Find the greatest and least values of \(bx+a\)
for \(-10\leqslant x \leqslant 10\), distinguishing
carefully between the cases \(b>0\), \(b=0\) and \(b<0\).
Find the greatest and least values of \(cx^{2}+bx+a\),
where \(c\ge0\),
for \(-10\leqslant x \leqslant 10\), distinguishing
carefully between the cases that can arise
for different values of \(b\) and \(c\).
Solution:
Case \(b > 0\). Then \(bx+a\) is increasing and the greatest value is \(10b+a\), and the least value \(a-10b\)

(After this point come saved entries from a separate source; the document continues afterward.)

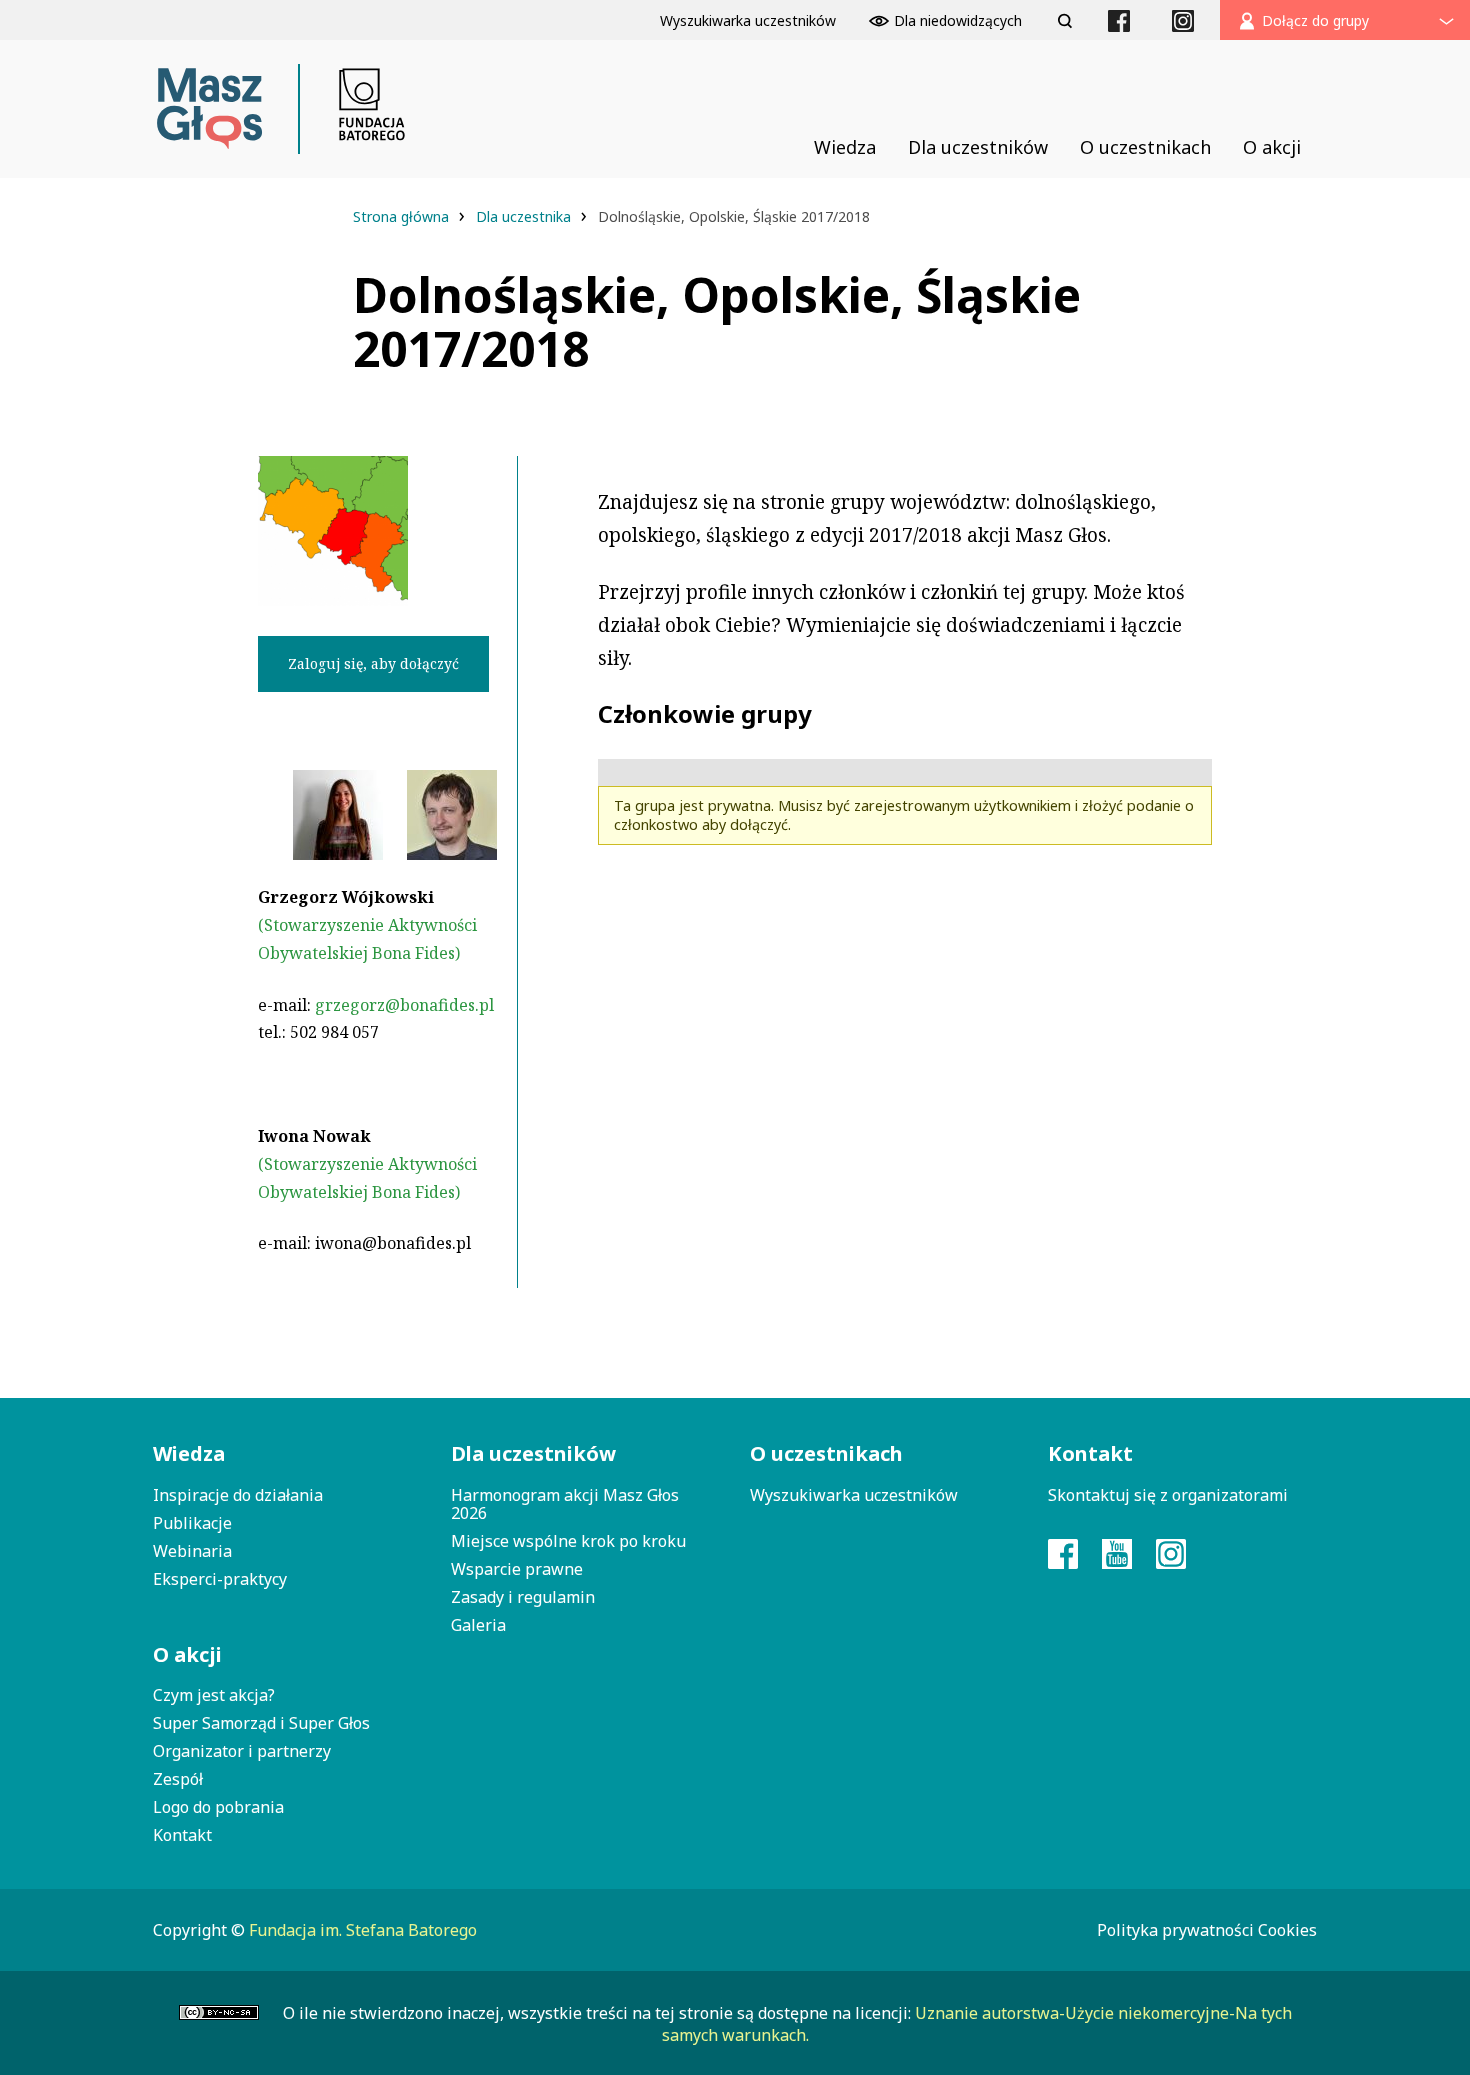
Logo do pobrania (218, 1807)
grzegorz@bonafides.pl (404, 1005)
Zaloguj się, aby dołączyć (373, 663)
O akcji (187, 1654)
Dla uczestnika (525, 216)
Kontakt (182, 1835)
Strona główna (403, 216)
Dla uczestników (533, 1453)
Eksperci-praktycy (220, 1579)
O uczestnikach (826, 1453)
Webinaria (192, 1551)
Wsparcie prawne (517, 1569)
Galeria (478, 1625)
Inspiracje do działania (238, 1495)
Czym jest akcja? (214, 1695)
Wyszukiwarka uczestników (854, 1495)
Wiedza (189, 1453)
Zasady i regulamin (523, 1597)
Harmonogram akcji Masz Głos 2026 (565, 1504)
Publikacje (192, 1523)
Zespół (178, 1779)
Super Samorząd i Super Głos (261, 1723)
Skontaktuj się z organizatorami (1168, 1495)
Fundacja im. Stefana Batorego (363, 1930)
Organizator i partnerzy (242, 1751)
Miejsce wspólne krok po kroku (568, 1541)
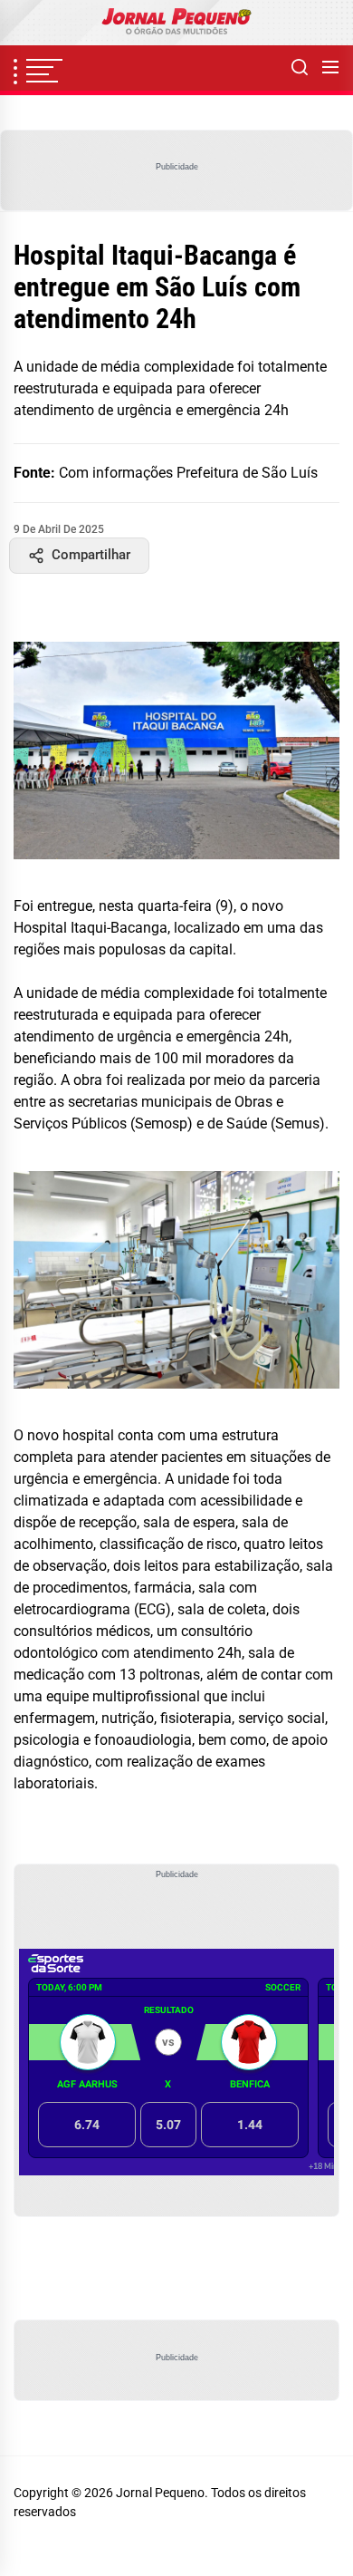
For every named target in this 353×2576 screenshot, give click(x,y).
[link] (176, 22)
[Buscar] (299, 68)
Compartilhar (91, 555)
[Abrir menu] (330, 68)
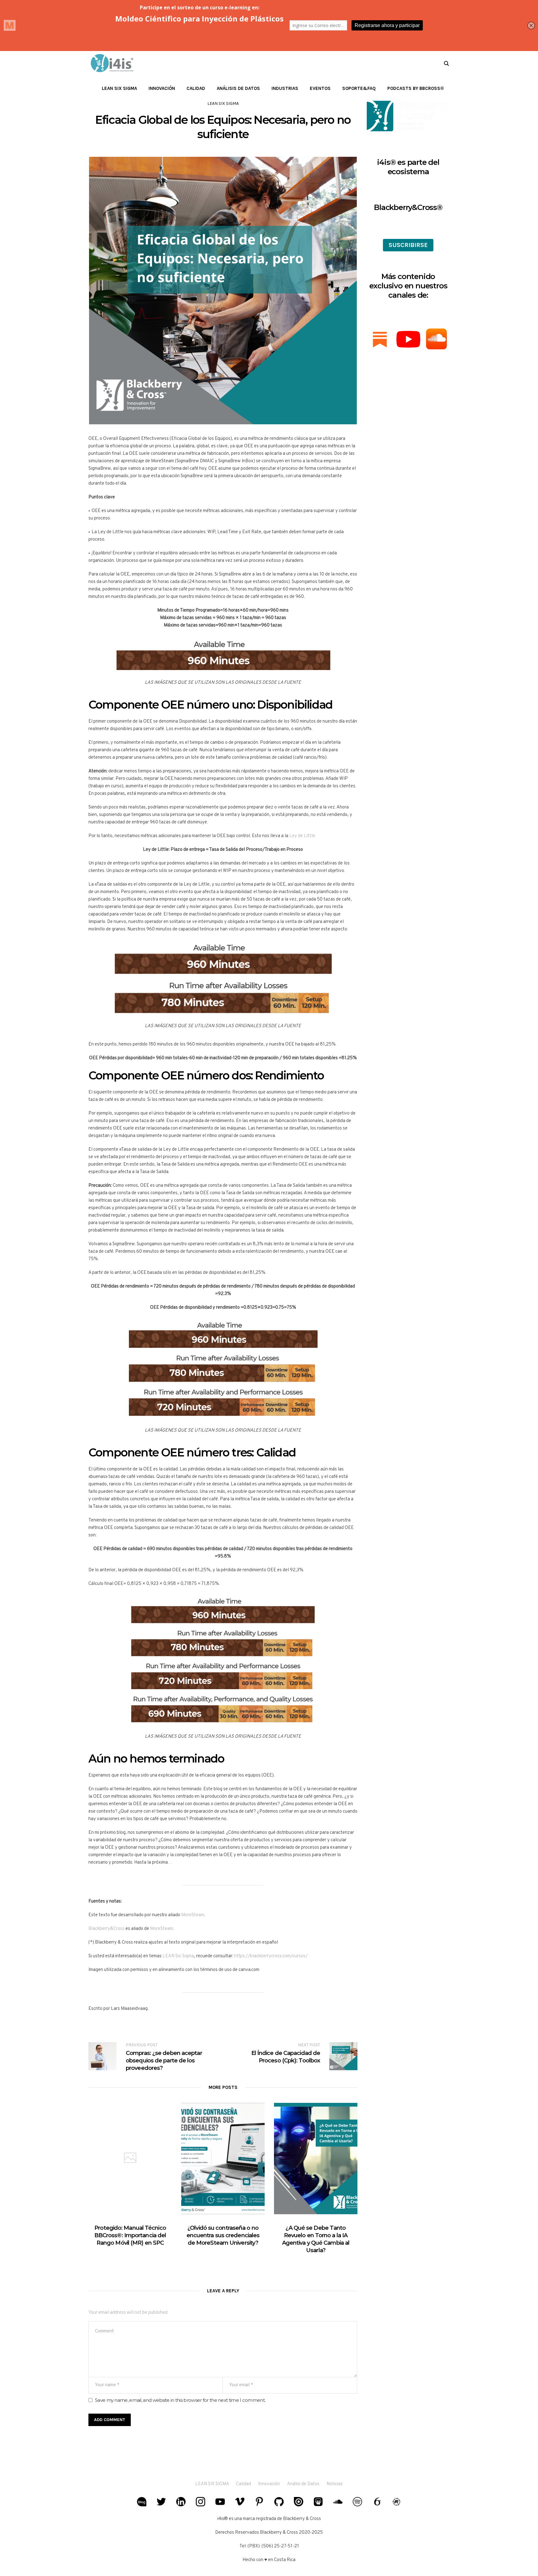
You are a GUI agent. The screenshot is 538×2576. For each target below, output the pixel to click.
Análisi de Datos (303, 2484)
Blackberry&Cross (106, 1929)
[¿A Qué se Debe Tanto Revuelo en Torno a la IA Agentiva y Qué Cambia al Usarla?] (315, 2158)
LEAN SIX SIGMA (212, 2484)
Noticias (335, 2484)
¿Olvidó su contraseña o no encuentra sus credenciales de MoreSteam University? (223, 2235)
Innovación (269, 2484)
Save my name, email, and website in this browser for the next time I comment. (180, 2400)
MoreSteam (192, 1915)
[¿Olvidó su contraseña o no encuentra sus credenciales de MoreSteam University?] (223, 2158)
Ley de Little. (302, 836)
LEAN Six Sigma (223, 103)
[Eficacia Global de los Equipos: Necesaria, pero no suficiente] (223, 291)
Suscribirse (408, 245)
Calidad (243, 2484)
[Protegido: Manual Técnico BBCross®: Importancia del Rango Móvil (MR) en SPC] (130, 2158)
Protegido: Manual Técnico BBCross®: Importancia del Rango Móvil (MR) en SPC (130, 2235)
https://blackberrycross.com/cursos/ (270, 1956)
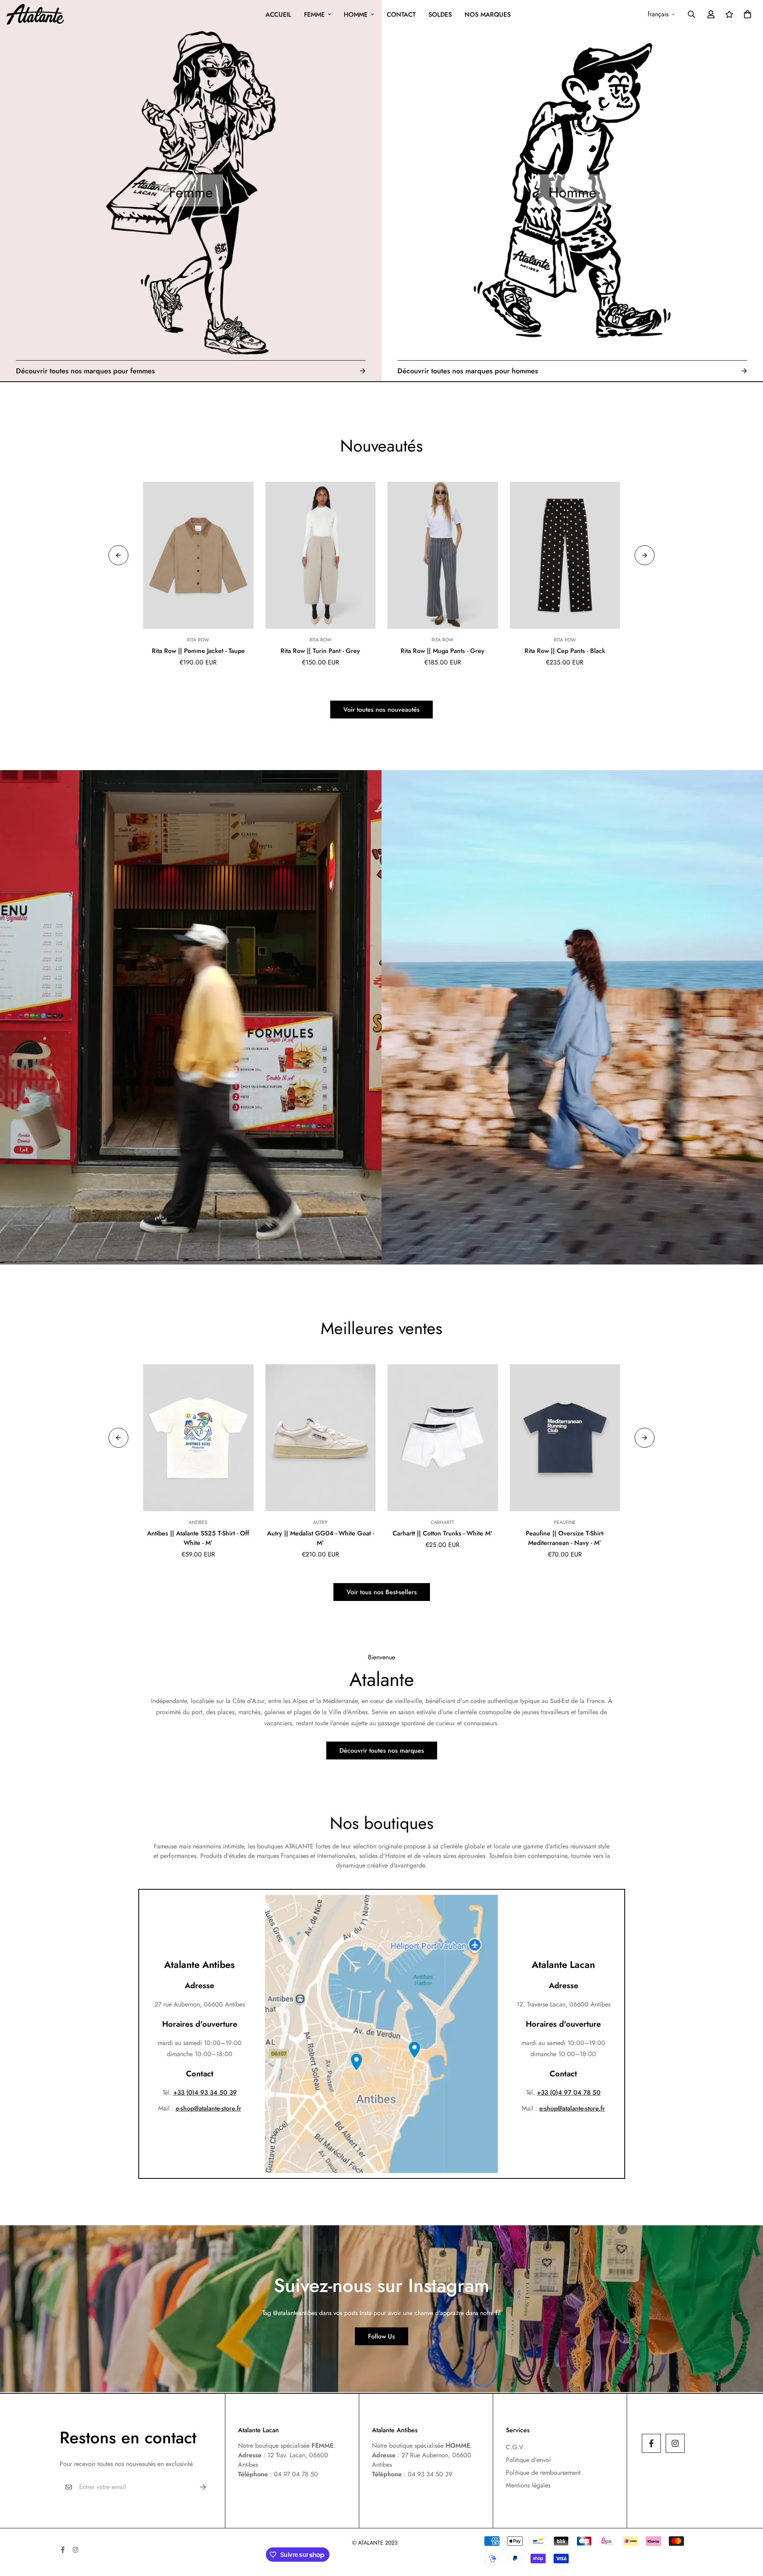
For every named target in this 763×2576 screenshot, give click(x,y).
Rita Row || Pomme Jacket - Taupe (198, 650)
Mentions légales (528, 2485)
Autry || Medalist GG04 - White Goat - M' (320, 1538)
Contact (401, 14)
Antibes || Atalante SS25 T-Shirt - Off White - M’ (198, 1538)
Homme (356, 14)
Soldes (440, 14)
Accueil (278, 14)
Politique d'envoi (528, 2459)
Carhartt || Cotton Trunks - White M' (442, 1533)
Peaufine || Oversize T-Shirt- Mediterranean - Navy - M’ (565, 1538)
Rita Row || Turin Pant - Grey (320, 650)
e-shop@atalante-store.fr (208, 2108)
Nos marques (488, 14)
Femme (314, 14)
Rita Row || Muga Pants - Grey (442, 650)
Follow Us (381, 2336)
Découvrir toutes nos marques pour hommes (467, 371)
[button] (745, 14)
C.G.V (514, 2447)
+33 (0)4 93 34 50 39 (205, 2092)
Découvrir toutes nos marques (381, 1750)
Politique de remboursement (543, 2472)
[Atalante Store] (35, 14)
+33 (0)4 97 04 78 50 (568, 2092)
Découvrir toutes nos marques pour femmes (85, 371)
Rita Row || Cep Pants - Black (565, 650)
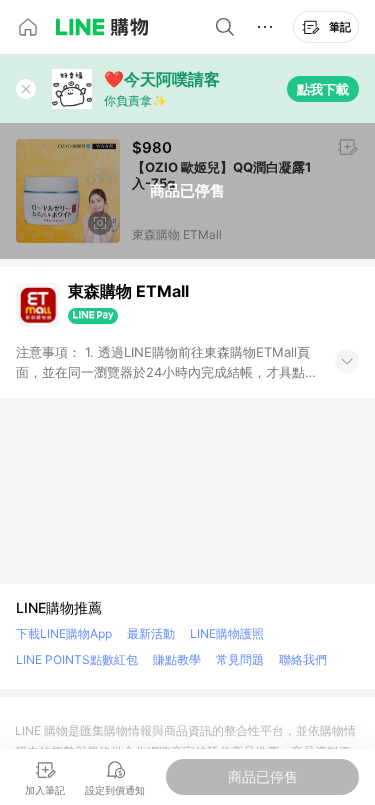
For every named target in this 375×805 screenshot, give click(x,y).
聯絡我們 (303, 659)
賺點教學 (177, 659)
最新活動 (151, 633)
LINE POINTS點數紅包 (77, 659)
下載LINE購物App (64, 633)
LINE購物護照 (227, 633)
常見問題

Case \(b=0\), then \(a\) is constant and the greatest and least value is \(a\)
Case \(b < 0\), then \(bx+a\) is decreasing and the greatest value is \(-10b+a\) and the least value is \(10b+a\)
If \(c = 0\) we have the same cases as above.
If \( c > 0\) the consider \(2cx+b\). if \(b-20c > 0\) then our function is increasing on our interval and the greatest value is \(100c+10b+a\) and the least value is \(100c-10b+a\)
If \(20c+b < 0\) then our function is decreasing and that calculation is reversed.
If neither of these are true, then the minimum will be when \(x = - \frac{b}{2c}\) and the max at one end point.